Reprenez l'extrait consacré au film Civil War et rédigez-en la suite à partir de sa dernière phrase.
── EXTRAIT À LIRE ──
2024 – Futur Apocalyptique

Observer rétrospectivement comment un film a été promu avant sa sortie en salles est souvent passionnant et c’est le cas de Civil War. Dès sa première affiche avec ses snipers dissimulés sous la flamme de la statue de la Liberté new-yorkaise, le film d’Alex Garland se présentait en pur film de guerre au pays de l’Oncle Sam, faisant resurgir les lointains souvenirs de la guerre de Sécession. Les bandes-annonces suivantes se sont, elles, justement appuyées sur le conflit armé entre le gouvernement et l’alliance inattendue Californie-Texas pour teaser une Amérique profondément divisée, a priori au coeur du récit. Enfin, ce sont les grosses scènes de batailles dans les rues de Washington DC concluant les différents trailers qui ont promis un spectacle pyrotechnique impressionnant. Et c’est sans parler de l’affiche finale à la Apocalypse Now où New York est cerné par des hélicoptères et autres porte-avions, entérinant la guerre civile brutale qui devrait se jouer sous les yeux des spectateurs. Ce film de guerre, il est bel et bien dans Civil War, on ne peut pas le nier.
───
── ENTRÉES FOURNIES ──
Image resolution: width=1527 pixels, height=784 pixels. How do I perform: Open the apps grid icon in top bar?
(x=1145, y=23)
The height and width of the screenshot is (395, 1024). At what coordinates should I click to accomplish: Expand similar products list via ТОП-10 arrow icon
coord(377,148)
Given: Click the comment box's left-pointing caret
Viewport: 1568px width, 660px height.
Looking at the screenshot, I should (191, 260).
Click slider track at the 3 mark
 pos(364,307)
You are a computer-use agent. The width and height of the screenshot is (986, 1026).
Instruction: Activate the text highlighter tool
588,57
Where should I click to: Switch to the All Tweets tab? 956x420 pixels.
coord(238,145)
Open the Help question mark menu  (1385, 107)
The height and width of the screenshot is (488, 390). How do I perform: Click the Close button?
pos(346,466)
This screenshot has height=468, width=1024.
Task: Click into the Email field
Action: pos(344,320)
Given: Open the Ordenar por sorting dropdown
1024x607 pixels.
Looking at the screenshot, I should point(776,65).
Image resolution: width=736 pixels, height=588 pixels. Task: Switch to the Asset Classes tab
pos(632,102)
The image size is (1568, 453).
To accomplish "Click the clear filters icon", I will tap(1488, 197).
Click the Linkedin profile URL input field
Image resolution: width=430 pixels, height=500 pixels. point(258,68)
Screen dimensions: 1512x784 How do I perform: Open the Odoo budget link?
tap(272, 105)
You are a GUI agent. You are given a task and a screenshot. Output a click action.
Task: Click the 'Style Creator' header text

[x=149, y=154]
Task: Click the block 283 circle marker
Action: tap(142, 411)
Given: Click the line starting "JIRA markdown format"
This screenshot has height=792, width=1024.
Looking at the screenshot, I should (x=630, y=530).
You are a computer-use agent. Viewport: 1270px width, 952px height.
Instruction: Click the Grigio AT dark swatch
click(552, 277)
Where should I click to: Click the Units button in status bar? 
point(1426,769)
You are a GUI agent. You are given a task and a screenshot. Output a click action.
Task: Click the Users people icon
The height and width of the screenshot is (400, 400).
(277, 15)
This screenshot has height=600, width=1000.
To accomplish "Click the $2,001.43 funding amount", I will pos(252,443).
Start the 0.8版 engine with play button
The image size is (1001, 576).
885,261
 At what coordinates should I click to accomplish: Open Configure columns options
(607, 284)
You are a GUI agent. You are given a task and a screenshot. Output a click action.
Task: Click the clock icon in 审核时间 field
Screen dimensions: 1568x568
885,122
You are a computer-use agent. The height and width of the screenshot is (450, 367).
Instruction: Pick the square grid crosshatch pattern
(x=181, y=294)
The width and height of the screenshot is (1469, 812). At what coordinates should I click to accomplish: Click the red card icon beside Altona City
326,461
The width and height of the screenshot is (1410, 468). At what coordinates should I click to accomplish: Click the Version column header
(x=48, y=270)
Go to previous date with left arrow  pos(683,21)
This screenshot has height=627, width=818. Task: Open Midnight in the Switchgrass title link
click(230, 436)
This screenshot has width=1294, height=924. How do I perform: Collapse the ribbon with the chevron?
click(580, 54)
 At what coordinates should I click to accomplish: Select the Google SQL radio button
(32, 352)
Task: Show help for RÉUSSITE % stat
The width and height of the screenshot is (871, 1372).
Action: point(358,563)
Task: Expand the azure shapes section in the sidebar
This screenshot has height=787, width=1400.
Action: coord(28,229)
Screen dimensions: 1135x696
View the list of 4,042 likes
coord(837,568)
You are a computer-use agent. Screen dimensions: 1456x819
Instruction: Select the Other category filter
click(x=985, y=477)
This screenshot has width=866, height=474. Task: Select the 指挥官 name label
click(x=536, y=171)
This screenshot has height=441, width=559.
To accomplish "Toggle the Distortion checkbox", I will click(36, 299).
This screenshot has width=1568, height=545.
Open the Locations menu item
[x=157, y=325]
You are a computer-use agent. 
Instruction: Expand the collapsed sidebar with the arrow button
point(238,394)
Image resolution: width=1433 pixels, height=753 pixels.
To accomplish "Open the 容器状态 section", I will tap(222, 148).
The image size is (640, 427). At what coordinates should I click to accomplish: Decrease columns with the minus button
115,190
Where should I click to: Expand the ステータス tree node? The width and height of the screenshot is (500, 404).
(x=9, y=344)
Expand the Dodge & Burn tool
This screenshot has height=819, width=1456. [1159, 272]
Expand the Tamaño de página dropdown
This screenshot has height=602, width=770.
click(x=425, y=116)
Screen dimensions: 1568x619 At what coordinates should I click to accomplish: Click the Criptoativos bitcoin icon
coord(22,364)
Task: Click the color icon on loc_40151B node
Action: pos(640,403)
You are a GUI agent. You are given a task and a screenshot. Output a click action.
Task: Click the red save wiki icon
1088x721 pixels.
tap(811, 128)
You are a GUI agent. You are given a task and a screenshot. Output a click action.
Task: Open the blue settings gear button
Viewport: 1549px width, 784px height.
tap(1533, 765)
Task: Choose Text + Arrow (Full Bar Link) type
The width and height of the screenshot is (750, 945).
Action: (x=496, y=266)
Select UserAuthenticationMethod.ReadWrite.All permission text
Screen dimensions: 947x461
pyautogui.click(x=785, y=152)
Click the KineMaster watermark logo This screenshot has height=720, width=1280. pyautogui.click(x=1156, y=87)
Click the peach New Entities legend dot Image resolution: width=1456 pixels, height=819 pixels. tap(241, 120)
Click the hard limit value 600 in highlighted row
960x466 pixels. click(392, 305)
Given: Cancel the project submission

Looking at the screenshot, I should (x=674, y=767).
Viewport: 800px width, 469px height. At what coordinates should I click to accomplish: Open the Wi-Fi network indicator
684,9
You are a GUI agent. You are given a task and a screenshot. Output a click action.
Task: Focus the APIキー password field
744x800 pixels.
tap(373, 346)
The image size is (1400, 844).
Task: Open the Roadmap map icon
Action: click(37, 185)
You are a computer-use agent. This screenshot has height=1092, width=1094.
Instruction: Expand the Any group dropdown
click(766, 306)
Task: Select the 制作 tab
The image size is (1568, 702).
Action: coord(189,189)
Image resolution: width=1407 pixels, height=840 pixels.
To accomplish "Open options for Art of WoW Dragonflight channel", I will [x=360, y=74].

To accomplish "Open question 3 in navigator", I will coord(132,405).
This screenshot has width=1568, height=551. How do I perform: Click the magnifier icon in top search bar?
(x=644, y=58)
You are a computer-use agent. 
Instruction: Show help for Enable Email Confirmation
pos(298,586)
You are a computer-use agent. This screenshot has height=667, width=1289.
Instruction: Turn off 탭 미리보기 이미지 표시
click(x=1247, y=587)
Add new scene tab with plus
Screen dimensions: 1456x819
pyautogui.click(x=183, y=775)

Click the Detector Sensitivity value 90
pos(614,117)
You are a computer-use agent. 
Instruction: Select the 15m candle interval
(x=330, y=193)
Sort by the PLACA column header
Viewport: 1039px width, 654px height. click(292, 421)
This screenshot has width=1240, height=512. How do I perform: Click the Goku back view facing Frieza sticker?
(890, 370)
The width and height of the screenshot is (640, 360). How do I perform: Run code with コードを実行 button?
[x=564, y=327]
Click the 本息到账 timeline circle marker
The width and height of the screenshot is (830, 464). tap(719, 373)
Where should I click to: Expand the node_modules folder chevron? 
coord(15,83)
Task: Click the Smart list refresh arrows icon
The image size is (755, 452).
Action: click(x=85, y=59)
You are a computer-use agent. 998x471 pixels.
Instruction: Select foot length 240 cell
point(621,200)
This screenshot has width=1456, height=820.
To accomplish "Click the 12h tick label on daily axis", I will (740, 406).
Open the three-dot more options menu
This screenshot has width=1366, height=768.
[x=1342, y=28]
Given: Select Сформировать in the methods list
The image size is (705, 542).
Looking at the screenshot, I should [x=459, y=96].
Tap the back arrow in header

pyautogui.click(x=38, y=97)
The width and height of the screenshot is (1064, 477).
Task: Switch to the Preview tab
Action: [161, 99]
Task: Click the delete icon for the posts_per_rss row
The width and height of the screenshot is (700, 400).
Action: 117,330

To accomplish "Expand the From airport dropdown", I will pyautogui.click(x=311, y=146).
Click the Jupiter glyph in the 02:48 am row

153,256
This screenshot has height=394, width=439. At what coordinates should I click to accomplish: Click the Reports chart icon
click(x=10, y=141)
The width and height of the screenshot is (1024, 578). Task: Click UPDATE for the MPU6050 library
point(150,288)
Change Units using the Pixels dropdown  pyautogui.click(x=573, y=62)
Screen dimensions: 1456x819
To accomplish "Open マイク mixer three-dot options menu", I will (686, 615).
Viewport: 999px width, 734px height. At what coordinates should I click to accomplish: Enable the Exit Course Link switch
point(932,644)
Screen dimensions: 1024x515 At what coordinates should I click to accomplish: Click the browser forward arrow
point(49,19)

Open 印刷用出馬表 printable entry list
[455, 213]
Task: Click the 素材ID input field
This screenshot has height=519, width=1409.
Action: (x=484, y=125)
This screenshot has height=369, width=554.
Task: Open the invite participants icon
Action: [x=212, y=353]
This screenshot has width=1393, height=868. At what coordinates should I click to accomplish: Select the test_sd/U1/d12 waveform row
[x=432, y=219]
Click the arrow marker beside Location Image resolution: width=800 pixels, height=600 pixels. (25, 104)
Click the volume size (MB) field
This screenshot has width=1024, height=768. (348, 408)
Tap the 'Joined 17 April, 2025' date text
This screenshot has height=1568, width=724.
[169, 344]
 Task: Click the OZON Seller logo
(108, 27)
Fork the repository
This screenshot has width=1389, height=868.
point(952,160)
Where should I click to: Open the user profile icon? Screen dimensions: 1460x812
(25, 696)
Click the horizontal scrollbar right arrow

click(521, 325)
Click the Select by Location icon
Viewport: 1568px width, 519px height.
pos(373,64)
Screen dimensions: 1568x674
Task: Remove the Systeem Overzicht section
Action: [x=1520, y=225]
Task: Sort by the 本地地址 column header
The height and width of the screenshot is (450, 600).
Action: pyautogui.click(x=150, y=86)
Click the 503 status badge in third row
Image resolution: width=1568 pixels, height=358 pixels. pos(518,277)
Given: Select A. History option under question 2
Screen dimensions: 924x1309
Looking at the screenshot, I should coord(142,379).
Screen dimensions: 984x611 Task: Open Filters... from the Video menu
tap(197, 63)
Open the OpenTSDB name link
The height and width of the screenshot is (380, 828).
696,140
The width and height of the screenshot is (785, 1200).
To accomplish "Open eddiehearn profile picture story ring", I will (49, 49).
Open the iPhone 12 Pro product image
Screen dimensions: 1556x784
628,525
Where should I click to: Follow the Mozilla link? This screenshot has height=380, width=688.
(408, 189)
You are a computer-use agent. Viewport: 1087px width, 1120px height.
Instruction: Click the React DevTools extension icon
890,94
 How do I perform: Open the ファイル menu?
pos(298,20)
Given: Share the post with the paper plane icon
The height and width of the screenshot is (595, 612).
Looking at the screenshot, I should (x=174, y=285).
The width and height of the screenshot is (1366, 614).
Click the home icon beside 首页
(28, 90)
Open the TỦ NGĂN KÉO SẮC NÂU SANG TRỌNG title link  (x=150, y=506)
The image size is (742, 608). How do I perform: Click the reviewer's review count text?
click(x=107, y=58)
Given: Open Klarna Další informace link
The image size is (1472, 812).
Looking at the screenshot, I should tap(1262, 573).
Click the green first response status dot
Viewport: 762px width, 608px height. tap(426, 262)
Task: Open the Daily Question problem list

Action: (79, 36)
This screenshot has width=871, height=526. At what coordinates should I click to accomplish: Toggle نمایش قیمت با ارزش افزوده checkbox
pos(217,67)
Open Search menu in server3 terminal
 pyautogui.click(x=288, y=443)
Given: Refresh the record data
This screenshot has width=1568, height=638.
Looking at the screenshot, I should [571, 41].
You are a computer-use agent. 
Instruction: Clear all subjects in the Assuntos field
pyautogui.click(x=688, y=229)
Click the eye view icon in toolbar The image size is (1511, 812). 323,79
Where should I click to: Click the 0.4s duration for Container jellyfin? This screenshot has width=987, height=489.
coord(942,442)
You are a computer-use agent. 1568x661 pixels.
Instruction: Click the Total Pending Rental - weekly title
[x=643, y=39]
───
→ **RÉPONSE**:
VOYAGE AU BOUT DE LA GUERRE…

par Alexandre Janowiak

 

Le quatrième film d’Alex Garland propose des scènes d’action et tension à la fois anxiogènes et volcaniques. Qu’il s’agisse d’un attentat dans les rues new-yorkaises, d’une pause torturée à une station essence de fortune, d’un violent affrontement au coeur d’un bâtiment en ruine ou d’une embuscade au milieu de nulle part, Civil War offre un spectacle explosif. Avec une mise en scène viscérale, le Britannique nous plonge même au coeur d’une bataille complètement folle à Washington DC, où les rues sont envahies de blindés et la Maison-Blanche prise d’assaut. Malgré un budget aussi restreint de 50 millions de dollars, rarement aura-t-on vu une scène de guerre aussi réaliste et immersive dans les rues de la capitale américaine mêlant avancée au sol et vue aérienne avec une fluidité déconcertante. Autant dire que les spectateurs venus découvrir une Amérique à feu et à sang en auront pour leur argent rien qu’avec ce climax. Toutefois, ce thriller d’action tant vendu par la promotion n’est pas vraiment ce qui intéresse Alex Garland, pas plus que les raisons de la guerre en cours. Pourquoi l’Amérique a implosé ? Comment la Californie progressiste et le Texas conservateur ont pu s’allier malgré leur division politique ? On n’en saura jamais vraiment plus. Le film nous apprendra juste discrètement que le président a démantelé le FBI, bombardé des civils et est en poste pour un 3e mandat anti-constitutionnel, ce qui semble trois des nombreuses raisons ayant conduit le pays à s’enflammer. Alex Garland aurait pu établir une guerre entre « gentils » et « méchants », progressistes et conservateurs, démocrates et républicains, protectionnistes et libéraux…mais il décide de faire de cette lutte armée une toile de fond plus abstraite. Ainsi, plus le film avance, plus il est difficile d’identifier ou matérialiser les différents camps et d’entendre les tenants et aboutissants du conflit. Bien sûr, en restant assez flou, le film divisera vu les profondes divergences de l’Amérique contemporaine et tant il semble (parfois) nécessaire de rappeler frontalement les dérives tragiques de la récente administration Trump. Pourtant, ce choix scénaristique et politique en soi est extrêmement pertinent.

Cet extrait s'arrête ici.